** BEGIN Document segment **

Skip to content

QCOW2 Reference Counting System

The refcount system tracks how many times each cluster is referenced, enabling snapshots, copy-on-write, and free space management.

Overview

Every cluster in a QCOW2 image has an associated reference count: - 0: Cluster is free (available for allocation) - 1: Cluster is used by one reference (can modify in-place) - >= 2: Cluster is shared (snapshots); must COW before writing

Two-Level Refcount Structure

Like the L1/L2 tables, refcounts use a two-level hierarchy:

Cluster Index
     |
     v
+-------------------+
| Refcount Table    |  Memory-resident, one entry per refcount block
| [table_index]     |
+-------------------+
     |
     v  (refcount block offset)
+-------------------+
| Refcount Block    |  One cluster, contains many refcount entries
| [block_index]     |
+-------------------+
     |
     v
   Refcount Value

Index Calculations

// Configuration from header
refcount_bits = 1 << refcount_order;  // e.g., 16 bits for order=4
refcount_block_entries = cluster_size * 8 / refcount_bits;

// For cluster at byte offset 'cluster_offset'
cluster_index = cluster_offset / cluster_size;
refcount_table_index = cluster_index / refcount_block_entries;
refcount_block_index = cluster_index % refcount_block_entries;

Example: 64 KB Clusters, 16-bit Refcounts

cluster_size = 65536 bytes
refcount_bits = 16 (refcount_order = 4)
refcount_block_entries = 65536 * 8 / 16 = 32768 entries per block

Each refcount block covers: 32768 * 64 KB = 2 GB of clusters

Refcount Table Entry (64 bits)

 63                                              9  8            0
+------------------------------------------------+--------------+
|        Refcount Block Offset (55 bits)         |   Reserved   |
+------------------------------------------------+--------------+
                         |
                         +-- Must be cluster-aligned
Bits Name Description
0-8 Reserved Must be zero
9-63 Offset Refcount block offset (cluster-aligned)

Masks:

#define REFT_OFFSET_MASK    0xfffffffffffffe00ULL
#define REFT_RESERVED_MASK  0x1ffULL

Special values: - Entry = 0: Refcount block not allocated (all clusters free)

Variable Refcount Widths

The refcount_order field (v3 only) specifies refcount entry size:

Order Bits Max Value Use Case
0 1 1 Single allocation bit
1 2 3 Limited snapshots
2 4 15 Limited snapshots
3 8 255 Moderate snapshots
4 16 65535 Default, many snapshots
5 32 4 billion Extreme cases
6 64 Unlimited Maximum precision

Version 2 images always use 16-bit refcounts (order = 4).

** END Document segment **

* _Set task 1_
Answer these questions using the QCOW2 refcount page.
(a) What does a refcount value of 0 mean for a cluster?
(b) How many bits wide is the Refcount Block Offset field in a refcount table entry?
(c) What refcount width do version 2 images always use?
* _Set task 2_
List every variable that receives an assigned value in the code under "Index Calculations" on the QCOW2 refcount page.
* _Set task 3_
Write the next part of the QCOW2 refcount page, picking up after its final sentence.

** BEGIN Extracted records **

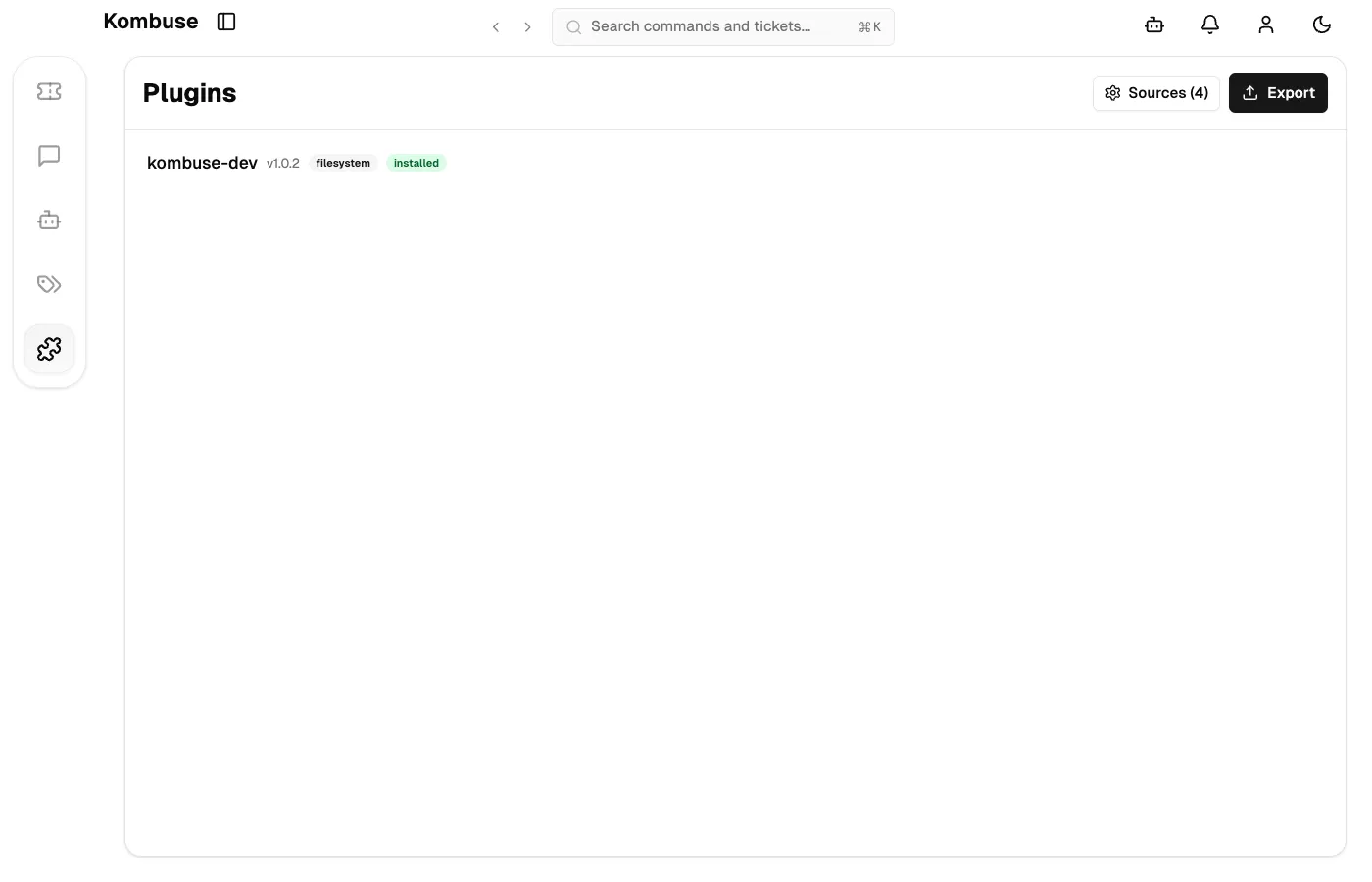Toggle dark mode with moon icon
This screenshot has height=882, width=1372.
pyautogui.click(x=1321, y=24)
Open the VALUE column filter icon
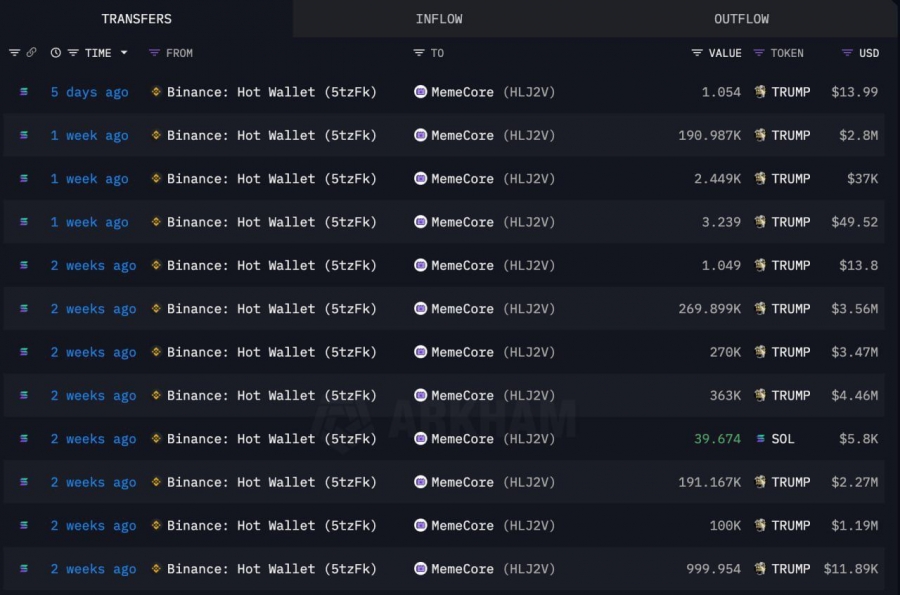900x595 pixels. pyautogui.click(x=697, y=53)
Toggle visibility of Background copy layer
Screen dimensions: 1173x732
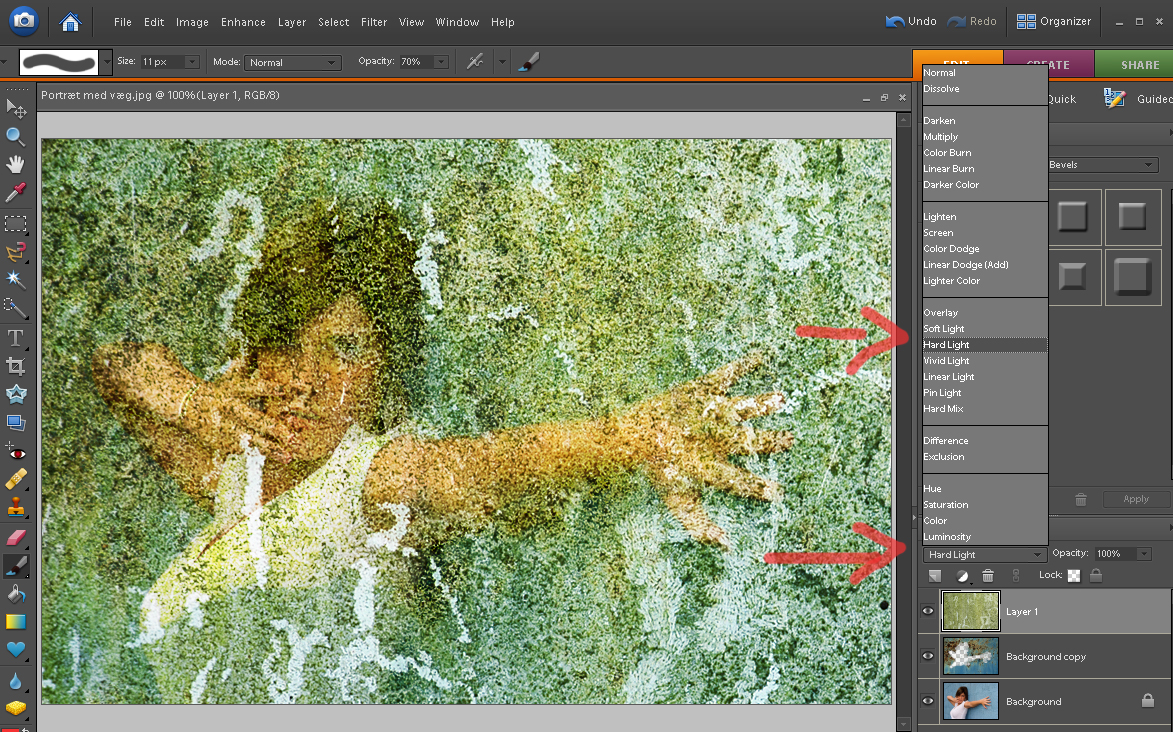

** END Extracted records **

* _Final result 1_
(a) The cluster is free and available for allocation.
(b) 55 bits.
(c) 16-bit refcounts (order = 4).

* _Final result 2_
refcount_bits
refcount_block_entries
cluster_index
refcount_table_index
refcount_block_index

* _Final result 3_
Reading Refcount Entries

uint64_t get_refcount(void *refcount_block, int index, int refcount_order) {
    int refcount_bits = 1 << refcount_order;

    switch (refcount_order) {
    case 0:  // 1-bit
        return (((uint8_t*)refcount_block)[index / 8] >> (index % 8)) & 0x1;
    case 1:  // 2-bit
        return (((uint8_t*)refcount_block)[index / 4] >> (2 * (index % 4))) & 0x3;
    case 2:  // 4-bit
        return (((uint8_t*)refcount_block)[index / 2] >> (4 * (index % 2))) & 0xf;
    case 3:  // 8-bit
        return ((uint8_t*)refcount_block)[index];
    case 4:  // 16-bit
        return be16_to_cpu(((uint16_t*)refcount_block)[index]);
    case 5:  // 32-bit
        return be32_to_cpu(((uint32_t*)refcount_block)[index]);
    case 6:  // 64-bit
        return be64_to_cpu(((uint64_t*)refcount_block)[index]);
    }
}

Note: Multi-byte entries are stored in big-endian format.

Free Cluster Allocation

To find a free cluster:

uint64_t find_free_cluster(BDRVQcow2State *s) {
    uint64_t cluster_index = s->free_cluster_index;

    while (1) {
        uint64_t refcount = get_refcount_for_cluster(s, cluster_index);
        if (refcount == 0) {
            s->free_cluster_index = cluster_index + 1;
            return cluster_index * s->cluster_size;
        }
        cluster_index++;
        // Check bounds...
    }
}

The free_cluster_index is a hint for where to start searching.

Refcount Updates

When allocating or freeing clusters:

int update_refcount(BlockDriverState *bs, uint64_t offset,
                    uint64_t length, int addend) {
    // For each cluster in range [offset, offset+length):
    //   1. Load refcount block (allocate if needed)
    //   2. Read current refcount
    //   3. Add 'addend' (-1 for free, +1 for alloc)
    //   4. Write new refcount
    //   5. If refcount became 0, update free_cluster_index
    //   6. If refcount became 1, may need to set COPIED flag
}

Lazy Refcounts

When compatible feature bit 0 (LAZY_REFCOUNTS) is set: - Refcount updates may be deferred - DIRTY incompatible bit set while image is open - On clean close, DIRTY bit cleared - On unclean shutdown, refcounts may be inconsistent

This improves write performance at the cost of requiring qemu-img check after crashes.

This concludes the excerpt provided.